Or une société pornographique est une société pédophile.
En effet, quelle barrière, quelle protection notre société a-t-elle voulu ou a-t-elle érigée pour que nos enfants ne soient les premières victimes de ce déferlement, de ce qu’il faut bien appeler
une « pédophilie passive », omniprésente, aussi dégoûtante et destructrice que la « pédophilie active » des obsédés sexuels que l’on dénonce ? Aucune, bien entendu. Les efforts de quelques uns,
très peu nombreux, parmi nos politiques, pour protéger nos enfants sont vains, ceux qui veulent agir dans ce sens sont brocardés comme les pères ou mères « la vertu »… Ça, ce n’est pas de la
pornographie, c’est de l’érotisme, ça « fait partie de la vie ».
Et si une protection doit être mise en place, dit-on, elle doit être, selon le sacro-saint principe de liberté, le fait de l’initiative privée (contrôles parentaux TV ou internet par exemple),
comme s’il était possible d’éviter toute la cochonnerie qui nous tombe dessus uniquement en faisant du slalom, et en détournant le regard. Il n’y a plus beaucoup d’endroits où l’on peut encore
regarder…
Pourtant, ce sont bien nos enfants qui sont les premières victimes.
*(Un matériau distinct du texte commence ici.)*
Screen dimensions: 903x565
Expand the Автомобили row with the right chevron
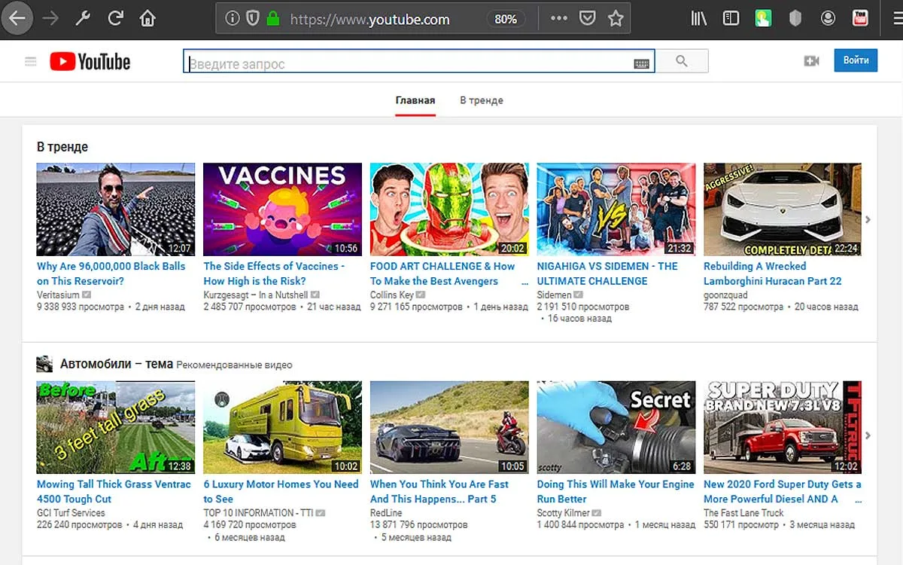pos(868,435)
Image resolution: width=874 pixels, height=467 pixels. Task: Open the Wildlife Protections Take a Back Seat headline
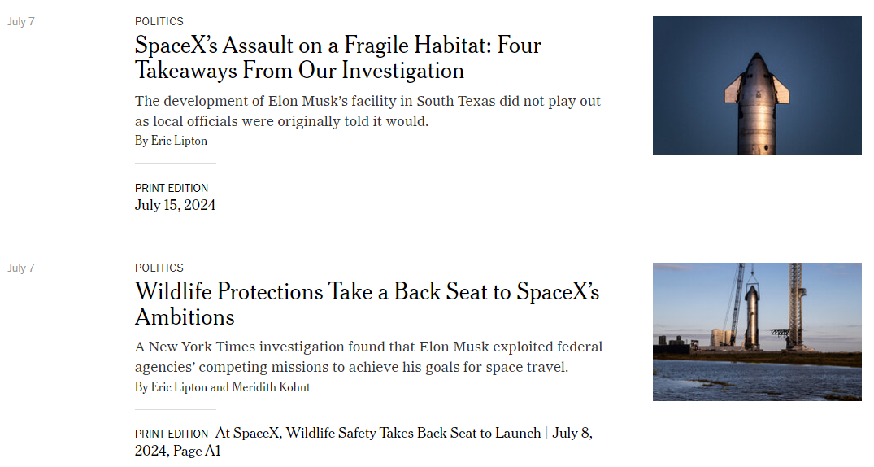click(x=367, y=304)
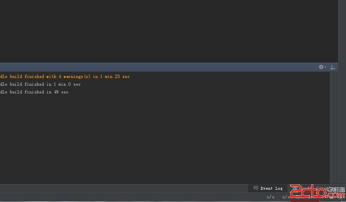Select the "finished in 1 min 0 sec" entry

41,84

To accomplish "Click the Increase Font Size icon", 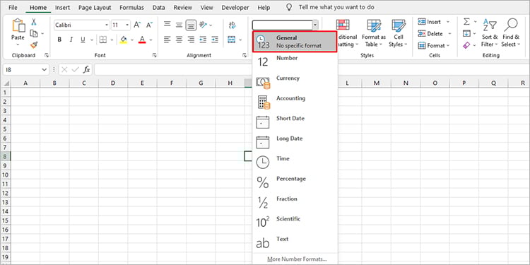I will click(137, 25).
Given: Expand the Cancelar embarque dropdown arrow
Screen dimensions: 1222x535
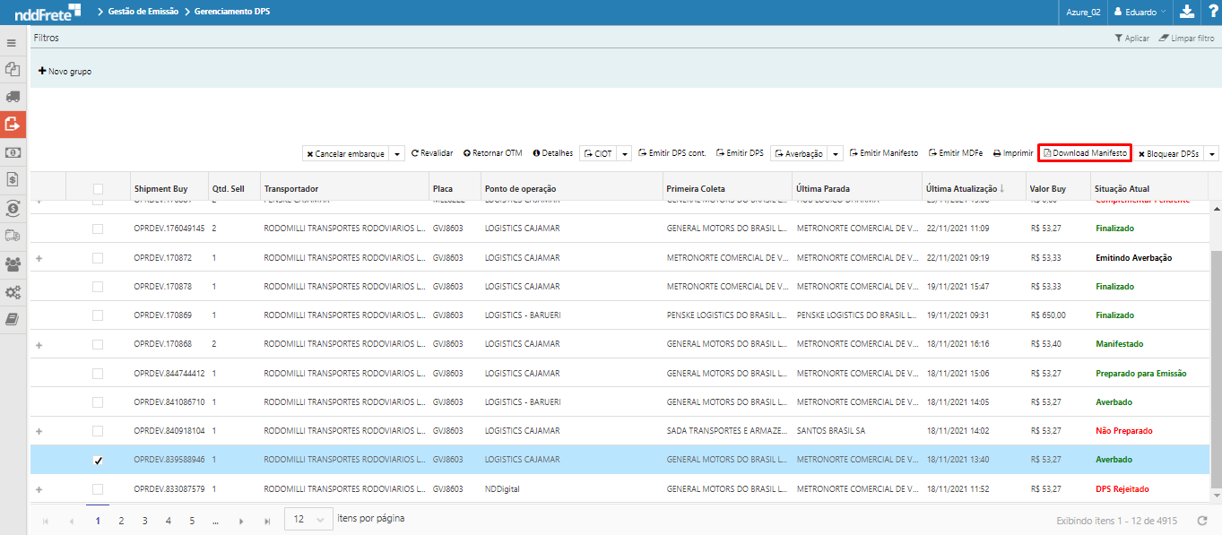Looking at the screenshot, I should (398, 154).
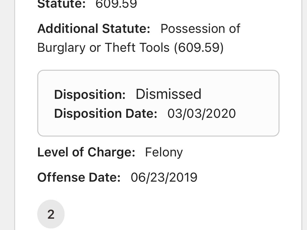This screenshot has height=230, width=307.
Task: Click the Level of Charge label
Action: [x=86, y=152]
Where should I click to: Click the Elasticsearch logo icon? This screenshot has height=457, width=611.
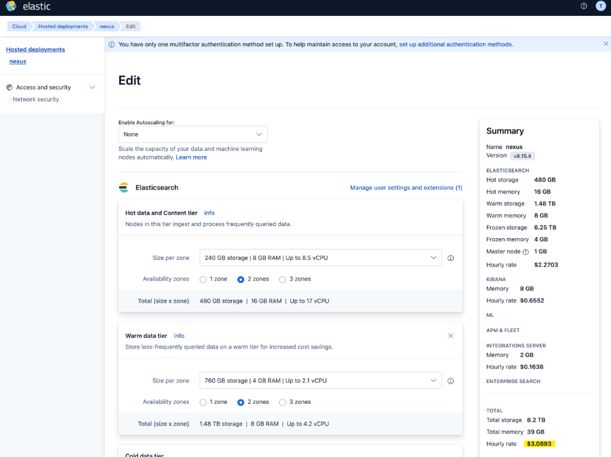(x=124, y=188)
Alors, deux poids, deux mesures ? Si ce sont des prêtres qui détruisent nos enfants par la « pédophilie active », ce sont des
monstres, il faut les clouer au pilori, et le pape avec, si ce sont des journalistes et des lobbies qui font de même par une « pédophilie passive » non moins nocive, il faut au contraire louer
leur « modernisme » face à la société arriérée que nous défendons…
Un positionnement héroïque
Ces réflexions permettent d’éclairer un peu mieux le fond de la question, et la raison profonde de ces attaques. En réalité, il n’y a pas plus de pédophilie, active ou passive, dans l’Église
qu’ailleurs, il y en a même beaucoup moins.
Et c’est même encore mieux que cela : par le comportement exemplaire des prêtres, célibataires volontaires dans un monde de sexualité débridée, par l’exemple de vie fidèle et d’éducation de
grande qualité donnée en toute modestie par tant de parents catholiques, par le choix délibéré de nos politiques catholiques d’accepter d’être isolés et caricaturés par leurs pairs, par le
courage du Pape, seul à « ouvrir les dossiers » spontanément dans son institution, alors que toutes les autres font tout ce qu’elles peuvent pour les garder fermés, l’Église, autant par sa
hiérarchie que par ses membres, se positionne clairement comme héroïque. Elle donne aux hommes de son temps, précisément sur la question de la sexualité, un exemple d’excellence, de
vérité et de lumière, un modèle à suivre face à un monde qui choisit délibérément les ténèbres et l’ambiguïté.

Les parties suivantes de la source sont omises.